Take your money out of China

Anyone with an investment in China should pull it out or risk losing the money altogether, hedge funder Kyle Bass has warned.

Not only is China’s economy in a precarious position, but if its increasingly aggressive stance toward Taiwan escalates into a military conflict, the country could quickly break away from dollar-denominated financial markets and all foreign investment could be instantly lost, said Bass, founder. and Chief Investment Officer of Hayman Capital Management.

Implosion of the real estate market

The most immediate problem is the impending implosion of China’s property market, he said in a recent Wealth maintenance.

The ruling communist regime has for decades used housing construction to boost GDP figures, encouraging people to invest their life savings in housing. The market quickly became inflamed with speculation, sending real estate prices skyrocketing.

Last year, the market apparently reached a breaking point, with median home prices in first-tier cities representing 36 times the nation’s median income, according to Bass, who noted that before the housing crash of 2007, home prices in the United States were only six times higher than the median income.

The affordability crisis then exacerbated China’s demographic impasse. After the regime’s brutal “one-child policy” led to millions of forced abortions and sterilizations, the decline of the working-age population forced the regime to reverse its policy to avert economic disaster. . Then the housing affordability crisis hit.

“What’s happened is Chinese men are graduating from college and they’re going back to living in their parents’ basement and so they’re not dating, they’re not getting married and they’re don’t procreate,” Bass said.
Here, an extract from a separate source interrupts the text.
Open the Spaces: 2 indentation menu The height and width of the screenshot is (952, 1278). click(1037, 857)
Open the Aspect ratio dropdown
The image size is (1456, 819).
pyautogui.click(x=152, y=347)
The solution proposed by Chinese Communist Party leader Xi Jinping is for the government to lower property prices by curbing property speculation. But more affordable homes mean far less money for developers who are at the same time deeply in debt. As debt gets bad, those who invested in it will lose their money, Bass warned.

“The nine or ten Chinese developers that are at a stage of default today, they’re going to stay in default and if you’re a Western bondholder, what you’re going to get in return, that rhymes with ‘hero’,” he said. .

“You’re not going to get paid anything and that’s what you deserve for investing in a scheme like this as a Westerner.”

The regime tried to stimulate demand by cutting interest rates, but with poor results.

“They’ve cut the rates and there’s been no response from consumers and that’s really troubling the central planners from what my contacts there are saying,” Bass said.

Falling house prices would also “decimate consumer spending” as Chinese households hold a large portion of their assets in real estate, he noted.

The government may eventually bail out the market by printing more yuan, but that will only work domestically. Foreign investors expect to be paid in dollars. China claims some $3 trillion in foreign exchange reserves, but Bass doubts the money is in fact available.

“Walking on the Razor’s Edge” in Taiwan

“The question is if their internal market is doing so badly, how are they going to be able to operate outside and especially with their new militaristic belligerence vis-à-vis Taiwan, you know, they are really walking on the wire of the razor here,” Bass said.

“If they decide to move to Taiwan, their economy will, I think, go straight down the toilet.”

The communist regime has recently taken a more aggressive stance towards Taiwan, firing missiles near Taiwanese waters. The immediate trigger was House Speaker Nancy Pelosi’s visit to Taiwan, though the regime has escalated calls for a takeover of Taiwan for years.

Bass estimated the odds of China moving to Taiwan within 24 months at more than 50%.

“I think it’s inevitable that they’ll move to Taiwan and it changes the whole ball game for people who have invested money in Chinese companies,” he said. “They need to get him out now.”

If China invades Taiwan, the US could cut it off from the SWIFT banking system.

“We don’t socialize this concept but I can tell you, behind the scenes we’re talking about it right now,” Bass said.

Such a move would cripple China’s foreign trade since some 85% of its cross-border transactions are denominated in dollars.

Foreign investment in China at risk

The regime also recently enacted a law that assets held by foreigners can be confiscated in the event of war. This is exactly what happened to foreigners with investments in Russia after the invasion of Ukraine earlier this year.

“The day Putin invaded Ukraine, everyone who had investments in Russia lost everything,” Bass said.

“Hundreds of millions of dollars were wiped out that day. The difference is that in China it will be tens of billions of dollars. They succeeded in sweeping the Russian losses under the rug and you will not be able to sweep the Chinese losses under the rug. So investing in a regime that is so diametrically opposed to the value system we all live in will eventually bite investors hard.

The problem for the United States is that it has allowed itself to become dependent on Chinese imports in critical areas, such as antibiotics and other key medicines, Bass pointed out.

“We let this frog boil over time and they will use it against us and so while we hold the nuclear button on their economy they have us by the short hair in a number of situations.”


Petr Svab is a journalist covering New York. Previously, it covered national topics such as politics, economics, education and law enforcement.